» **Do this**: Print the entries again without any change, starting at the line that contains "Collapse the title" and ending at the line that contains "point(150,225)". Include both of those lines.

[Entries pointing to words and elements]

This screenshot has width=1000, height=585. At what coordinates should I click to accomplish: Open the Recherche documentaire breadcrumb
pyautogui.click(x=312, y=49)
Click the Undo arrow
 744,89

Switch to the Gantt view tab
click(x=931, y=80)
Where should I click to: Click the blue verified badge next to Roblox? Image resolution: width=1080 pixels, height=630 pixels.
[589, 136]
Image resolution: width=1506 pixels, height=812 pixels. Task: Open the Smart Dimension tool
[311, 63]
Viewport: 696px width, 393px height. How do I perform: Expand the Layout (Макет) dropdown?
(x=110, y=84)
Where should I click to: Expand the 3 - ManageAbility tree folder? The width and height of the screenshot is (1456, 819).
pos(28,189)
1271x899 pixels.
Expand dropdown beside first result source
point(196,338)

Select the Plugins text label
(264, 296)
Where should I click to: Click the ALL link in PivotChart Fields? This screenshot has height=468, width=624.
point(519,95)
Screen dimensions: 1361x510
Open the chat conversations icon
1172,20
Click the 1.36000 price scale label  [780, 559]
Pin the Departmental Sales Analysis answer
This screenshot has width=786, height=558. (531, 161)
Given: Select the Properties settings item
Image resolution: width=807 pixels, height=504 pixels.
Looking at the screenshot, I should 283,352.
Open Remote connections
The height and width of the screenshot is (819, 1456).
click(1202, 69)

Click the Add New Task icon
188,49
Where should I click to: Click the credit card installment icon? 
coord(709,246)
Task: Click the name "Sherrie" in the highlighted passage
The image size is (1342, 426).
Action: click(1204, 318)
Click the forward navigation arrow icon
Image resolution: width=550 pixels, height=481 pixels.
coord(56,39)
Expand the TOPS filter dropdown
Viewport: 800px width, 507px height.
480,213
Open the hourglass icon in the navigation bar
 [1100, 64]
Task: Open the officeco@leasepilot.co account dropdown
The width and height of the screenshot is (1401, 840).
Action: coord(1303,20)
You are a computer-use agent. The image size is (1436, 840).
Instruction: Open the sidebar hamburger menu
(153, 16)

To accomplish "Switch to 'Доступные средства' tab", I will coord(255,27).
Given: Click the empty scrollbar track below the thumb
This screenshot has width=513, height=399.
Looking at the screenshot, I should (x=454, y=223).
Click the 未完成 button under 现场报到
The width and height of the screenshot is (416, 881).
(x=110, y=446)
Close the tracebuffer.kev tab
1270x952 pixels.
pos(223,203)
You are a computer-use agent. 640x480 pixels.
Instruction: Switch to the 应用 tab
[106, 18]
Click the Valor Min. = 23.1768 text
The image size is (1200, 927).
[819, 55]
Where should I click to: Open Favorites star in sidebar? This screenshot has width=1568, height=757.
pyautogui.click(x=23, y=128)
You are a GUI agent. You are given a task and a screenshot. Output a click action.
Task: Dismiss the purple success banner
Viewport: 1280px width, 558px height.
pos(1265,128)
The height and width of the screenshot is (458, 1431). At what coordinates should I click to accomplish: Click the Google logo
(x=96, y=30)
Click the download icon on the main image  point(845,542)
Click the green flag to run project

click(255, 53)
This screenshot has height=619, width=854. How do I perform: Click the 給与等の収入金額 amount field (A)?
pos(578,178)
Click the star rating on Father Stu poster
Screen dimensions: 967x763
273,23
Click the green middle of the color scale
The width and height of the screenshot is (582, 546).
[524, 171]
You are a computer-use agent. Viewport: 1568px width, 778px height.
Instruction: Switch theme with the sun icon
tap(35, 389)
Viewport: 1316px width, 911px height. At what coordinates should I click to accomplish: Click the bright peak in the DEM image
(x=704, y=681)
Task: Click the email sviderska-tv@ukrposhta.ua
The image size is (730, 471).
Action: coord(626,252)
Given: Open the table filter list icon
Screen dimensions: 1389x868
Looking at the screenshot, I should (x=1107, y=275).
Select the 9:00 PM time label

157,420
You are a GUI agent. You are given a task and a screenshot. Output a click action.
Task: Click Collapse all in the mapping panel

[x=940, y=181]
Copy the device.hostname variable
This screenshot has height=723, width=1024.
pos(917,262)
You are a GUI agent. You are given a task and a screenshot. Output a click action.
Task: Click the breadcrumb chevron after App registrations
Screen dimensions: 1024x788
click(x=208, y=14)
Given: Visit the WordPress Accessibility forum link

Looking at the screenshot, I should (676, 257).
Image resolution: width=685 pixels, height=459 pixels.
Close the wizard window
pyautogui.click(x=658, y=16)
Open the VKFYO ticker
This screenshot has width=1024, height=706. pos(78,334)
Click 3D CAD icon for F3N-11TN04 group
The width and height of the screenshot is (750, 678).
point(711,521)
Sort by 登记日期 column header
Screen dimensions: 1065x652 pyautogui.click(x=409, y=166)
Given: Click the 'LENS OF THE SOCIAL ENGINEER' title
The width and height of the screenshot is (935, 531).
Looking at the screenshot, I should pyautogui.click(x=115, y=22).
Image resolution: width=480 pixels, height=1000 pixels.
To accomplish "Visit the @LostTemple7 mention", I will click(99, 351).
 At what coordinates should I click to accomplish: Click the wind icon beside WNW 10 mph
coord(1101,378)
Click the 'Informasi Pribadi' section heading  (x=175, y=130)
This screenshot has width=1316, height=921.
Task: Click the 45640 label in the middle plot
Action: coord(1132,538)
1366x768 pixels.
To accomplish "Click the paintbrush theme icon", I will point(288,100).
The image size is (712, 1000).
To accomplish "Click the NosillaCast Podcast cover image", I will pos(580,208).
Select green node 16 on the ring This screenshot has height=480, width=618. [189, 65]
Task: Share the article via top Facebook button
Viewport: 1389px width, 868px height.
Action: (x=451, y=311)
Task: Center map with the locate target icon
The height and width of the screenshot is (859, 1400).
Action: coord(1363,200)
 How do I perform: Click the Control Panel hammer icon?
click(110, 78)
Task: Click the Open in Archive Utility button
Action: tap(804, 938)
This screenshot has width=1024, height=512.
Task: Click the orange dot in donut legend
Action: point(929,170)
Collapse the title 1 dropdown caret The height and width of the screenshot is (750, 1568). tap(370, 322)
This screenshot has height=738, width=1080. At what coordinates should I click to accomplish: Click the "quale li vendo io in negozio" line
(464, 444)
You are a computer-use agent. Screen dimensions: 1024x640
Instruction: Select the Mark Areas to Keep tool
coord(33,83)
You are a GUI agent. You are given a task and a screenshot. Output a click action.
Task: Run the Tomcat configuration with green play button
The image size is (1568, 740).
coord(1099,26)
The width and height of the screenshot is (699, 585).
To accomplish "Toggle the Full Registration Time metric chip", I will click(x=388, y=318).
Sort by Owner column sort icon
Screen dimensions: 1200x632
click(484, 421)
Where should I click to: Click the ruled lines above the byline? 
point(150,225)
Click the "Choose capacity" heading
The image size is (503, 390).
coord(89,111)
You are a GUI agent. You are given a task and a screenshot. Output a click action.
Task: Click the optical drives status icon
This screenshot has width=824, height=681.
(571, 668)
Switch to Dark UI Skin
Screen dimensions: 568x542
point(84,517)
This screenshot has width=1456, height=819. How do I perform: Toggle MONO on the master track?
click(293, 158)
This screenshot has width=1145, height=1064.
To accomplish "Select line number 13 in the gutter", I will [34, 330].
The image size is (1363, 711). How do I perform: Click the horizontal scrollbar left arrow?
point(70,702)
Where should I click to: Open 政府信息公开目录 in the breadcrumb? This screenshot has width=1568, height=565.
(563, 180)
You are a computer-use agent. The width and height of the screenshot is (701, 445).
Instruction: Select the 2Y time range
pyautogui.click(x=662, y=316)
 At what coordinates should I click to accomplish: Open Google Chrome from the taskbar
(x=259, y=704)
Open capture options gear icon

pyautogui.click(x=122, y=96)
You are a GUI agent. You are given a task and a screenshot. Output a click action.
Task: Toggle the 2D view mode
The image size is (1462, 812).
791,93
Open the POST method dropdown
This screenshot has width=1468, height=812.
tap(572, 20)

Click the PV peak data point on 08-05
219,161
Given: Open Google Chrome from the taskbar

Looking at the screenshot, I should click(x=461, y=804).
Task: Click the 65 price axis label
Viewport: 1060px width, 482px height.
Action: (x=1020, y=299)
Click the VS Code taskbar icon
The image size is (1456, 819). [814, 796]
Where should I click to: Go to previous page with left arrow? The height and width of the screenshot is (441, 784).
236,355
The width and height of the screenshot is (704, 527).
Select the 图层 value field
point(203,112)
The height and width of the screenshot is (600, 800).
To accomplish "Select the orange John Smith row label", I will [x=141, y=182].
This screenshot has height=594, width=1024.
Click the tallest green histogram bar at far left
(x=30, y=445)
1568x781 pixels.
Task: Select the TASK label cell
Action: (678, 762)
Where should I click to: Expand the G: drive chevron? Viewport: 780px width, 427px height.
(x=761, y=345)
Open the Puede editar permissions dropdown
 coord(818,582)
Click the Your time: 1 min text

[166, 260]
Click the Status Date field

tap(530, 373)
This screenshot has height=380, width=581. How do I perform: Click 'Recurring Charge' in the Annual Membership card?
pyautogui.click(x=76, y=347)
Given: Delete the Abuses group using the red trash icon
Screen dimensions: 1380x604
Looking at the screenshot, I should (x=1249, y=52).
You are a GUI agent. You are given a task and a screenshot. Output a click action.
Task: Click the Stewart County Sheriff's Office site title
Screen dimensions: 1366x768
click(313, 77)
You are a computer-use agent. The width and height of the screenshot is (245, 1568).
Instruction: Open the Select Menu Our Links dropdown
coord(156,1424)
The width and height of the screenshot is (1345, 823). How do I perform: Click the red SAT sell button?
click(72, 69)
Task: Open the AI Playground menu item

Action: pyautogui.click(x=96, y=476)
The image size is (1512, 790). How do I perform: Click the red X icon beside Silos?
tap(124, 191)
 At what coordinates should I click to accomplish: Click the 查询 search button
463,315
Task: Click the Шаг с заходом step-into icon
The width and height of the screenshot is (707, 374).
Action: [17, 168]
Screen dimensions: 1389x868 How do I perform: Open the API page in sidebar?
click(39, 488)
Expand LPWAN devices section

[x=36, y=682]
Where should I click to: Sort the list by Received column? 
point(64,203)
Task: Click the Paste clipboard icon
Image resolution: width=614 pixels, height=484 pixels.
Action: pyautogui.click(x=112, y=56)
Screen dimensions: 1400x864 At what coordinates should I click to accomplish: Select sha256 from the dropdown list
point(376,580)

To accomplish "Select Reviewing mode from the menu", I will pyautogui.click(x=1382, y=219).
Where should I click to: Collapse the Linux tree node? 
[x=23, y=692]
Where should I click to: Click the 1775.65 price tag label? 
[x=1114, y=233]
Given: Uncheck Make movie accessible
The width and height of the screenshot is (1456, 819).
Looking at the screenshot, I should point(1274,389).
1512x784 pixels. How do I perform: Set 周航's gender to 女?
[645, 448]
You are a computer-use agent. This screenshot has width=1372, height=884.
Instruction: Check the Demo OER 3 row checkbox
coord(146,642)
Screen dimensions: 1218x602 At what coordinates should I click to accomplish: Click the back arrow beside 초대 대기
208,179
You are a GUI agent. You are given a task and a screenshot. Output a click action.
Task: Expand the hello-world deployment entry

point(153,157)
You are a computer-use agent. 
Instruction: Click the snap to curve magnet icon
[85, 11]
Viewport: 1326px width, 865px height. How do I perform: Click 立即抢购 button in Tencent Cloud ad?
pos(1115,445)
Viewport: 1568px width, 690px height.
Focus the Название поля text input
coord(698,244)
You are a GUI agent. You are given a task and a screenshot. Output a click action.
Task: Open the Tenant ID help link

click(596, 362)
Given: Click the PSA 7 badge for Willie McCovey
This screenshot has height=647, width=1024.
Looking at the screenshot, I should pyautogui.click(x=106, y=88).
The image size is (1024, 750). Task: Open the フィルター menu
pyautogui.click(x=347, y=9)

» **Solution for this problem**:
Collapse the title 1 dropdown caret The height and width of the screenshot is (750, 1568). tap(370, 322)
This screenshot has height=738, width=1080. At what coordinates should I click to accomplish: Click the "quale li vendo io in negozio" line
(464, 444)
You are a computer-use agent. Screen dimensions: 1024x640
Instruction: Select the Mark Areas to Keep tool
coord(33,83)
You are a GUI agent. You are given a task and a screenshot. Output a click action.
Task: Run the Tomcat configuration with green play button
The image size is (1568, 740).
coord(1099,26)
The width and height of the screenshot is (699, 585).
To accomplish "Toggle the Full Registration Time metric chip", I will click(x=388, y=318).
Sort by Owner column sort icon
Screen dimensions: 1200x632
click(484, 421)
Where should I click to: Click the ruled lines above the byline? 
point(150,225)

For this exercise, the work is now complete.